* _Kaynak Metin_:
────────────────────────────────────────

*Almanya'dan Derviş Pekmezci ve Kanada'dan Sezaî Irgat, birbirinden bağlantısız olarak aynı konuya değinmişler. Söyledikleri şu: 'Bizim inancımız, anayasa ve diğer kanunların veya bir takım gayrimeşru güç odaklarının kabul veya reddine göre şekillenmez. Belki, tam tersi olmalı ve büyük ekseriyeti Müslüman olan bir toplumun anayasası, büyük ekseriyetin inancına göre şekillenmeli. Çünkü, bizim hayat hakkımızın, insanlık haysiyetimizin ve özgürlüğümüzün aslî ölçüsü, inancımızdır, dinimizdir.
Bunu söylediğimiz zaman, 'Büyük ekseriyetin iradesi hâkim olursa, azlıkta olanlara kendi inançlarını zorla dayatmayacaklar mıdır? Bu sebeple, laiklikten vazgeçilemez.' diyorlar, burada okuyan bazı genç öğrenci veya akademisyenler. Bu hususta, günlük konuşmalar içinde gelişi-güzel tartışmalar olduğunda ise, sırf karşı tarafı alt etmek hıncıyla hareket edilmesi yüzünden, tartışmalar aslî çizgisinden saptırmaktadır. N'apmalıyız?
-Evet, bu gibi konulara, gelişi-güzel tartışmalar içinde ve karşı tarafa galip gelmek hırsıyla bodoslamadan dalanlar, konuyu, şer'î ve aklî delillerle ve ağırbaşlılık içinde, ele almaktan uzağa düşüp, bir de zararlı olabilirler. Elbette, bizden bizim dinimizin hakikatini, aslını, temellerini öğrenmek isteyenler olursa, onların suallerine; suçlamadan, tartışma ve ağız kavgasına veya fiilî zıdlaşmalara girmeden izah edebilecek olanlara bırakmalılar herhalde.

────────────────────────────────────────

* _Görev 1_: Laiklik ve inanç üzerine yazılan metinde aslî ölçüsünün inanç ve din olduğu söylenen üç şeyi sıralayın.
* _Görev 2_:
Laiklik ve inanç konulu metne göre aşağıdaki soruları cevaplayın.
(a) Derviş Pekmezci hangi ülkedendir?
(b) "Laiklikten vazgeçilemez" diyenler kimlerdir?
(c) Cevap kısmına göre bu konular hangi delillerle ele alınmalıdır?
* _Görev 3_: Laiklik ve inanç üzerine yazılan metni son cümlesinden sonra sürdürün.

* _Derlenen Malzeme_:

────────────────────────────────────────

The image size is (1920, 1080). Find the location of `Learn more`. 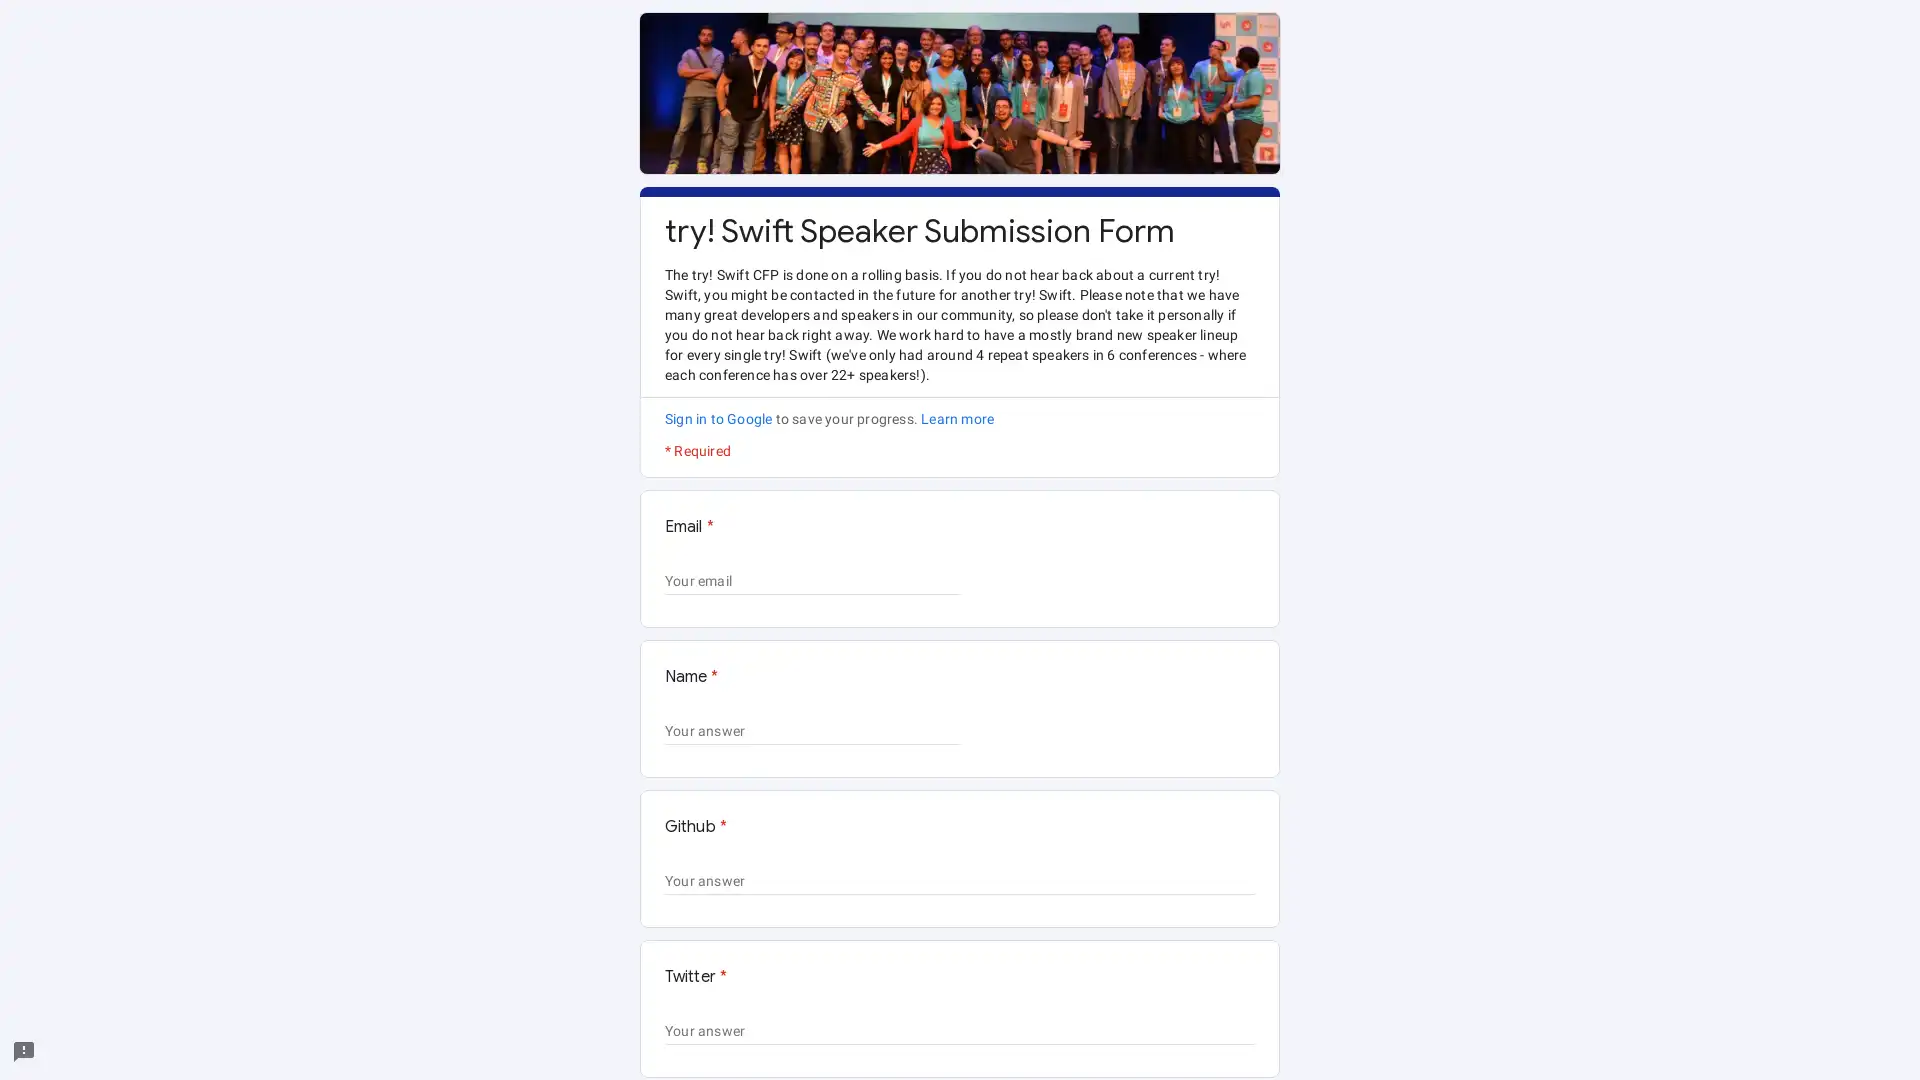

Learn more is located at coordinates (956, 418).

────────────────────────────────────────

* _Alıştırma Cevabı 1_:
hayat hakkımız
insanlık haysiyetimiz
özgürlüğümüz

* _Alıştırma Cevabı 2_:
(a) Almanya'dandır.
(b) Orada okuyan bazı genç öğrenciler veya akademisyenlerdir.
(c) Şer'î ve aklî delillerle ele alınmalıdır.

* _Alıştırma Cevabı 3_:
Çünkü, bu gibi tartışmalara, sadece bugünkü dünya şartları açısından değil, hattâ 500 sene öncelerde bile, Engizisyon Mahkemeleri'nde, hattâ aynı dinin farklı yorumlarından meydana gelen mezhebî farklılıklara bile tahammül edemeyip insanların katledildiği, ateşe atıldığı, yakıldığı durumlar olurken, İslâm ise, 14 asır öncesinden, Kur'an-ı Mubîn'in ap-açık hükümleriyle, 'lâ ikrahe fî'd-dîn' (dinde zorlama yoktur..) ve 'lekum dinukum veliyedîn.. /Senin dinin sana, benimki de bana.' gibi âyetlerle vermiştir hükmünü... Bu yüksek anlayışı idrak edemeyenler, kendileri gibi inanmayanlara, devlet mekanizmasının yaptırım gücünü ele geçirince, laikliği kendileri gibi inanmayanlara nasıl bir ağır baskı ve totaliter müdahale şekline dönüştürdüklerine en çarpıcı örnek olarak bizim ülkemizdeki son asrın diktatörlük uygulamalarını gösterebiliriz.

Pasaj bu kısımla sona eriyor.